MPI tutorial: take 2

note: part 2 of a series on using MPI in python, I suggest reading the previous one before continuing

Refresher

In the previous part of this series, we tried to do some very simple parallel computing (without being “embarrassingly parallel”) using MPI. The task was simple: have several independent processes(procs) guess random integers from 1 to 10, scoring points for integers haven’t been guessed yet. We achieved something kind of close to this, but we weren’t able to de-sync the procs. Basically, even by making some procs slower tha others– each was still getting the same number of guesses over the full computation. An obvious reason for this is that the previous treatment was symmetric with respect to the procs. Each was treated as the same as all the others and, once per loop, we used comm.allreduce to sync up the lists.

So, let’s try something different. We will re-write the code so that one proc is special. It will not be guessing, but just serving as a hub for the other processes to send information to. We will assign proc 0 to be this middle man. Here is some updated code, based on where we left off:

import numpy as np
import sys
from time import sleep
from time import time
gem 
from mpi4py import MPI
comm = MPI.COMM_WORLD
size = comm.Get_size()  # number of MPI procs
rank = comm.Get_rank()  # i.d. for local proc

def rel_time(start_time):
    current_time = time()
    return (current_time - start_time)


stime = None
final_list = None
trial_n = 0
new_vals = [0]

# make sure that the clock starts the same for all procs
if rank==0:
    stime=time()
    final_list = [0]
stime = comm.bcast(stime, root=0)

def tprint(string):
    print(f'{rel_time(stime): 3.0f}'+' '+string)
    return

i = 0
j = 0


while len(comm.bcast(final_list,root=0)) < 10:
    i += 1
    sleep(rank+.1)

    # only make a new guess for procs that aren't proc 0
    if rank != 0:
        trial_n = np.random.randint(10)
        tprint(f'rank {rank} guess {i}: {trial_n}; has {j} points \r ')
------------------------
**REQUIRED ACTIONS**
[1] From the MPI tutorial, reproduce the stretch from "final_list = [0]" through "sleep(rank+.1)" verbatim.
[2] In the MPI tutorial, what did the previous treatment call once per loop to sync up the lists?
The records after this point aren't needed.
------------------------
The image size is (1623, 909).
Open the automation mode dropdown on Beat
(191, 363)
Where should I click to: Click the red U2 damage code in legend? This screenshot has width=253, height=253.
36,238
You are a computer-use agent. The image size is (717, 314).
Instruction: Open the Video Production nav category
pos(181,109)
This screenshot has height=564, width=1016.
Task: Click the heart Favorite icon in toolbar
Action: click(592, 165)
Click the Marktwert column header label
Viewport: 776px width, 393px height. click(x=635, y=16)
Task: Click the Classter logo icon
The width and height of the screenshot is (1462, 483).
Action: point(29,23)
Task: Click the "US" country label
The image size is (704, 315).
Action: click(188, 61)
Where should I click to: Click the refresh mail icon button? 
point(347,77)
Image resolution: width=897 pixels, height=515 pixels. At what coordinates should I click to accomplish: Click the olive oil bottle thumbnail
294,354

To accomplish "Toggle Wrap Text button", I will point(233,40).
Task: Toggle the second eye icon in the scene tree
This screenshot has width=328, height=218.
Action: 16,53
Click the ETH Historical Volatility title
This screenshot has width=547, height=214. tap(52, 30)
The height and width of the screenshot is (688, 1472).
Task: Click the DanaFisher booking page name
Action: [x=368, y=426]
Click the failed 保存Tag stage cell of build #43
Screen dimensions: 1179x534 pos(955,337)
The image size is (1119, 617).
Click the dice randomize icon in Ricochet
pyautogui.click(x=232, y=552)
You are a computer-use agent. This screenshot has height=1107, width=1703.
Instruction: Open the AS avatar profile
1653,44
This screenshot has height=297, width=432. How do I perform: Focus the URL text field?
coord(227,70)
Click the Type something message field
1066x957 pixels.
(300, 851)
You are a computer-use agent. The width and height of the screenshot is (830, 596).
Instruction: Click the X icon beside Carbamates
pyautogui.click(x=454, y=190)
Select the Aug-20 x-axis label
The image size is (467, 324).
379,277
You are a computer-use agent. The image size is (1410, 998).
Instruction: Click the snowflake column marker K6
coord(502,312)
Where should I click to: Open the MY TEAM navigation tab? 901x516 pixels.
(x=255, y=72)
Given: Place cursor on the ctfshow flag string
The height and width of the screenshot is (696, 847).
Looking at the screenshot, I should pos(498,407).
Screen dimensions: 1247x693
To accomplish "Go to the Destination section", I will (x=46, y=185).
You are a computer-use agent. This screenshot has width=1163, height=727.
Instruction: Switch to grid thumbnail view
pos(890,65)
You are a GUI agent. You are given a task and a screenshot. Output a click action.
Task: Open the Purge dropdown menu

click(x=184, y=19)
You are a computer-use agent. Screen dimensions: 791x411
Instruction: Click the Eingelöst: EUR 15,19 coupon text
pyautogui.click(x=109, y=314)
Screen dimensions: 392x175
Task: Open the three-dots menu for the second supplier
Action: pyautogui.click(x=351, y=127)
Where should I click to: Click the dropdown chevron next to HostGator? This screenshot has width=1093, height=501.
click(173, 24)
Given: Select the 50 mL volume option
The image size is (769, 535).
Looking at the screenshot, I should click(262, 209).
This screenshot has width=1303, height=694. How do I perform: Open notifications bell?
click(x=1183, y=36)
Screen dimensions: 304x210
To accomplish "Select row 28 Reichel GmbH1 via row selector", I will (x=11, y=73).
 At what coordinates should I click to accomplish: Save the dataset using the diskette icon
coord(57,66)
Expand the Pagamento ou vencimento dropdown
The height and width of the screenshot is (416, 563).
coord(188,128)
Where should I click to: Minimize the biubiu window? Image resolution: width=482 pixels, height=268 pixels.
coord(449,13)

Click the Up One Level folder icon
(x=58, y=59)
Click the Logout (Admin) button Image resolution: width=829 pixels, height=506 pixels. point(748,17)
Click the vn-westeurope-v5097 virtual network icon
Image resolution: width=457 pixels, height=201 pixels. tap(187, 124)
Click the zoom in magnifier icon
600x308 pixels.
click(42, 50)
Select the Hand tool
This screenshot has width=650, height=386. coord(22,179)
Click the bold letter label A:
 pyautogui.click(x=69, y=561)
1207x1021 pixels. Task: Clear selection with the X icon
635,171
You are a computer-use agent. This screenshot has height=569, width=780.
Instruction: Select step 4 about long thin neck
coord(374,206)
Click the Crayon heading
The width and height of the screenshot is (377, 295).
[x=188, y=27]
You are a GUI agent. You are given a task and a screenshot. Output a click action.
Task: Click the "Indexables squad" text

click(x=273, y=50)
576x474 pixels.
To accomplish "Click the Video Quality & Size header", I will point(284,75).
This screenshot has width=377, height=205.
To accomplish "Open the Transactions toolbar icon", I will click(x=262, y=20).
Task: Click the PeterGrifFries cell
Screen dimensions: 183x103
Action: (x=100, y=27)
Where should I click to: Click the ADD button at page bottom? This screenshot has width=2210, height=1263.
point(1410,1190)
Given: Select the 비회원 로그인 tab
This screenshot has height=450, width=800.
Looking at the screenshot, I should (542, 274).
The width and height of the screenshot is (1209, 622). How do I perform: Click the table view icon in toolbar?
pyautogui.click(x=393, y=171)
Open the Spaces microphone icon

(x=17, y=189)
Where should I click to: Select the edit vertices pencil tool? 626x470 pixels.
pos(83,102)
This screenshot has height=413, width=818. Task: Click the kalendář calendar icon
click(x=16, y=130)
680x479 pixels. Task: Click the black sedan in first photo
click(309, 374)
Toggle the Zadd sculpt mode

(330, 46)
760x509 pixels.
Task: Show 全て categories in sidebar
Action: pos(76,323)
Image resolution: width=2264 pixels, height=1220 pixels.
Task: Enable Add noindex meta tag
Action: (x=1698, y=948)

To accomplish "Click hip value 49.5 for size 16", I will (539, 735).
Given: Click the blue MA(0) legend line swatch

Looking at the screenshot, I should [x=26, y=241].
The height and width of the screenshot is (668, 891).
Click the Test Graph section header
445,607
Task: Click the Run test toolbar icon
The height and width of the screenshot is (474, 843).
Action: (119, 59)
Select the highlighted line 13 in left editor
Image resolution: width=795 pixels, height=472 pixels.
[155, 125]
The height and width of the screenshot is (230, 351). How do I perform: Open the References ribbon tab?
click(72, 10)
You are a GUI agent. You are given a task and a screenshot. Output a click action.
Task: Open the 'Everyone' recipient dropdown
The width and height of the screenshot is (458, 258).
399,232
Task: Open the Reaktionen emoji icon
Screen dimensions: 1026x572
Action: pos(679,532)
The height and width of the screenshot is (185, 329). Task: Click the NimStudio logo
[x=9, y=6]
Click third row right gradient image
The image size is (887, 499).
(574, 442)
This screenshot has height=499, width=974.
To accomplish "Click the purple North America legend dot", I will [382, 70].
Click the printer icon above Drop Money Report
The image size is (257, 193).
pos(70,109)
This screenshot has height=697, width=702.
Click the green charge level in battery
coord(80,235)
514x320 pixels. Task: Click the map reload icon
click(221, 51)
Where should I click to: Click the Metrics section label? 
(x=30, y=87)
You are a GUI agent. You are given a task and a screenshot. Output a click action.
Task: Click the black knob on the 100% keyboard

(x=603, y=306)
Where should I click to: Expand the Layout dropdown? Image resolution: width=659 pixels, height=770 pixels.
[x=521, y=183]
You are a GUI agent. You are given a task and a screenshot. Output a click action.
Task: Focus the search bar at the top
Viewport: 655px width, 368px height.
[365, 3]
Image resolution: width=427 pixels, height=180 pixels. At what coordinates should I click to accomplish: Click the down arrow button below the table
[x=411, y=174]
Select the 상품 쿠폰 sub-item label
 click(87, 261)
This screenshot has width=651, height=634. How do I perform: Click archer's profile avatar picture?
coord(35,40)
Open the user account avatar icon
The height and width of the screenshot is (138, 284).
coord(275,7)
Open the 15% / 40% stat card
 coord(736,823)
------------------------
**RESPONSES PER TASK**
[1]
final_list = [0]
stime = comm.bcast(stime, root=0)

def tprint(string):
    print(f'{rel_time(stime): 3.0f}'+' '+string)
    return

i = 0
j = 0


while len(comm.bcast(final_list,root=0)) < 10:
    i += 1
    sleep(rank+.1)

[2] comm.allreduce